Cost-Efficient Visual Perception for Autonomous Vehicles: Leveraging Attention-Based Sensor Fusion to Maintain Performance

Eduardo Sperle Honorato; Vanderlei Bonato; Denis Fernando Wolf

Eduardo Sperle Honorato USP
Vanderlei Bonato USP
Denis Fernando Wolf USP

Resumo

Autonomous vehicles rely on sophisticated perception systems to ensure safe navigation and decision-making. However, state-of-the-art sensor fusion models often demand extensive computational resources, hindering their deployment on cost-effective hardware. In this work, we address this challenge by modifying the BEVFusion framework to significantly reduce computational costs while maintaining high performance in 3D object detection and segmentation.
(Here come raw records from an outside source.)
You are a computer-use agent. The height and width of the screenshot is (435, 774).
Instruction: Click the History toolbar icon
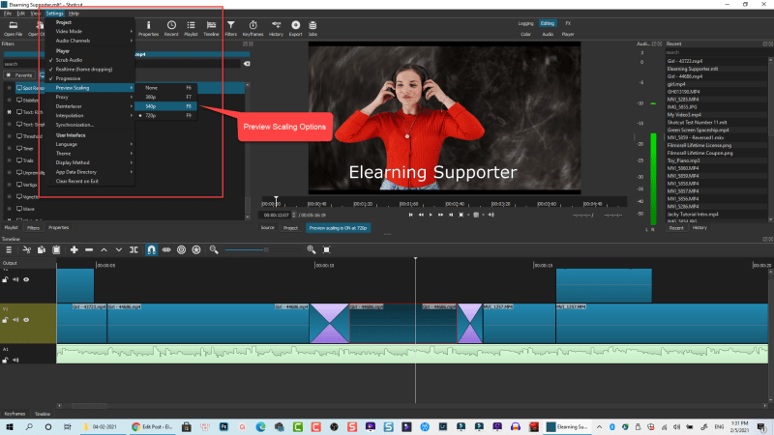tap(275, 27)
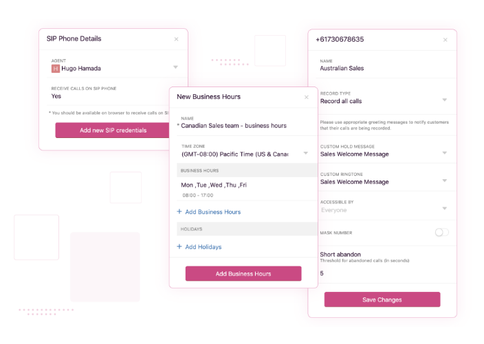Expand the Accessible By dropdown
484x344 pixels.
[445, 209]
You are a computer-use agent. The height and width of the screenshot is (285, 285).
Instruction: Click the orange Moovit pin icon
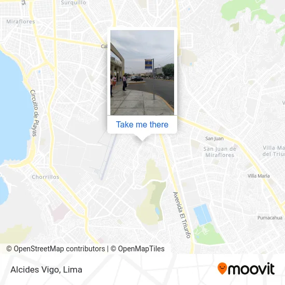(x=222, y=268)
Specifically, we replace the resource-intensive SwinTransformer backbone with the more efficient ResNet50 and integrate attention-based sensor fusion—leveraging channel and spatial attention mechanisms—to dynamically focus on the most relevant features. This approach reduces VRAM usage from 80 GB to approximately 20 GB, cuts training time from 20 d to 6 d, and boosts inference speed by up to 17.3% on lower-power GPUs. Experimental results on the nuScenes dataset demonstrate a 0.732% improvement in mean Average Precision (mAP) for 3D object detection, along with a 14.12% increase in mean Intersection over Union (mIoU) for semantic segmentation compared to the original BEVFusion model. These improvements underscore the feasibility of deploying advanced visual perception systems on more accessible hardware for real-world autonomous driving and mobile robotics applications.